Overview
LiveKit Agents is a server-side framework for creating realtime, programmable voice and multimodal AI agents. It’s designed to let developers combine speech-to-text (STT), large language models (LLMs), text-to-speech (TTS), and LiveKit’s realtime WebRTC APIs to build conversational participants that can hear, speak, and (optionally) see.
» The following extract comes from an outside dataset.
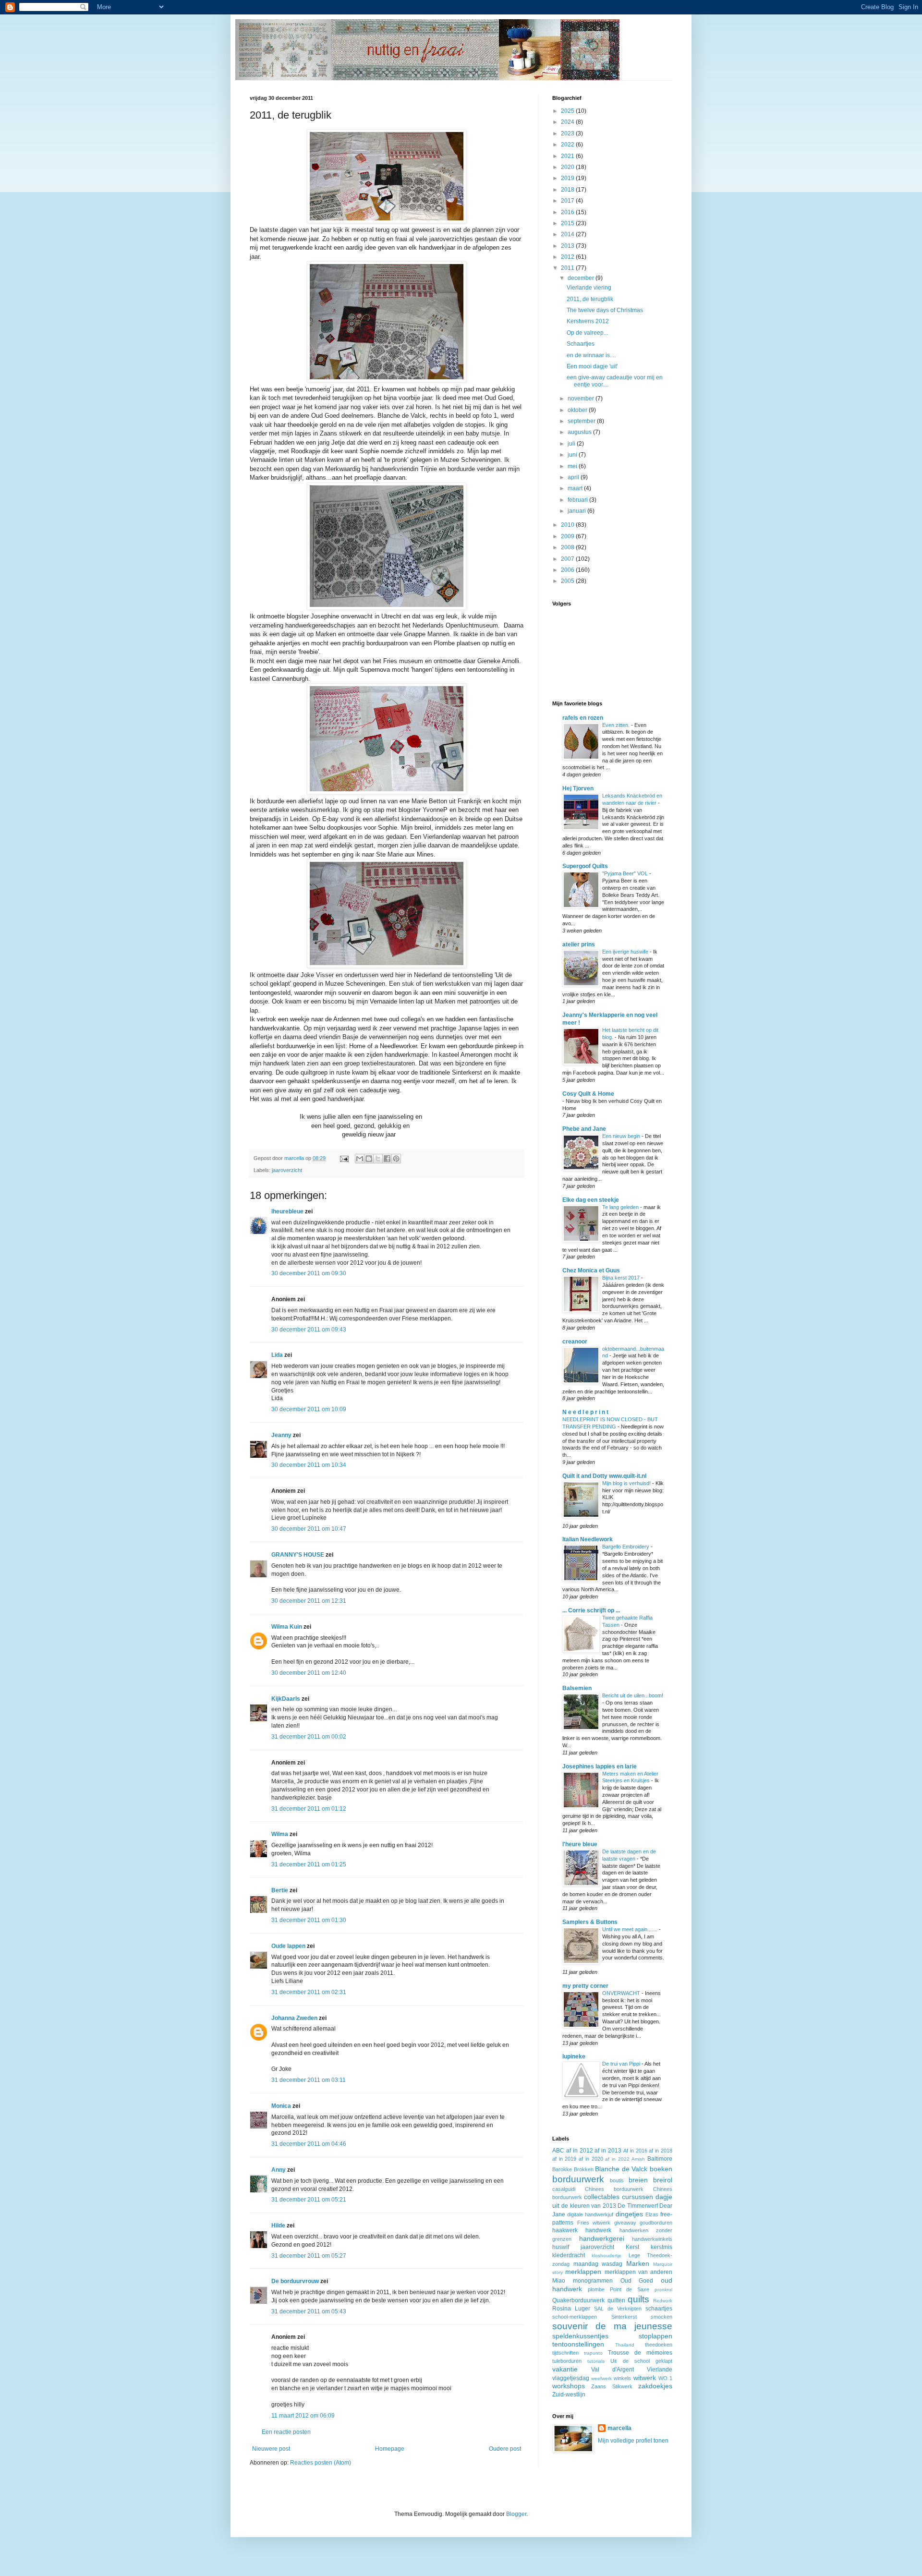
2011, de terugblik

The project focuses on production-readiness: job scheduling and dispatch, telephony integration, built-in testing, and an extensible plugin system for model and provider integrations.
Key features
- Flexible integrations: mix-and-match STT, LLM, and TTS providers via plugins so agents can use different vendors or local models.
- Realtime voice support: built on LiveKit’s WebRTC ecosystem, allowing agents to act as realtime participants in rooms and calls.
- Telephony & SIP: works with LiveKit’s telephony stack to make and receive phone calls (outbound/inbound callers).
- Job scheduling & dispatch APIs: built-in worker model and dispatch system to route users to agents and scale processing.
- Semantic turn detection: uses models to detect user turn boundaries (reduce interruptions during voice conversations).
- MCP support: native support for MCP tool integrations to access external tools/services from agents.
- Testing & judges: testing primitives to write reproducible tests and automated judges for non-deterministic LLM behaviour.
- Examples & samples: many runnable examples (starter agent, multi-agent handoff, background audio, multi-user push-to-talk, restaurant ordering, vision demos).
- Open-source & self-hostable: you can run the whole stack (agents + LiveKit server) on your own infrastructure.
Installation & quick start
The Python package is published as livekit-agents. A typical install command includes common provider plugins, for example:
pip install "livekit-agents[openai,silero,deepgram,cartesia,turn-detector]~=1.0"
A minimal flow:
- Write an Agent class (instructions, tools, optional lifecycle hooks).
- Create an AgentSession that configures vad, stt, llm, tts, and user data.
- Start the session in a worker entrypoint and connect the session to a LiveKit room or telephony call.
Typical use cases
- Voice assistants for customer support and call centers (including outbound callers).
- Real-time multimodal agents that combine speech, audio, and vision (e.g., Gemini Live vision example).
- In-room interactive characters and avatar agents with TTS and background audio.
- Pipelines that require scheduling and dispatch of agent jobs across workers.
Extensibility & ecosystem
LiveKit Agents exposes plugin points for STT, TTS, turn detection, LLM backends, and data APIs. It integrates with LiveKit’s broader SDK ecosystem (browser, iOS, Android, Flutter, server SDKs) and example repos. The README includes many example scripts and links to a JS/TS sibling library (AgentsJS) and an Agents Playground for quick experimentation.
Testing & production
The framework emphasises testing for LLM-driven workflows, providing utilities to assert function calls, judge generated messages, and skip/expect events. For production, the project offers a worker CLI for running agents with hot reloading during development and environment variables to connect to LiveKit Cloud or a self-hosted LiveKit server.
Community & docs
Comprehensive documentation is available on the LiveKit docs site (official docs). The repo links to community resources such as Slack and examples. The project is MIT-licensed (refer to the repo for license text).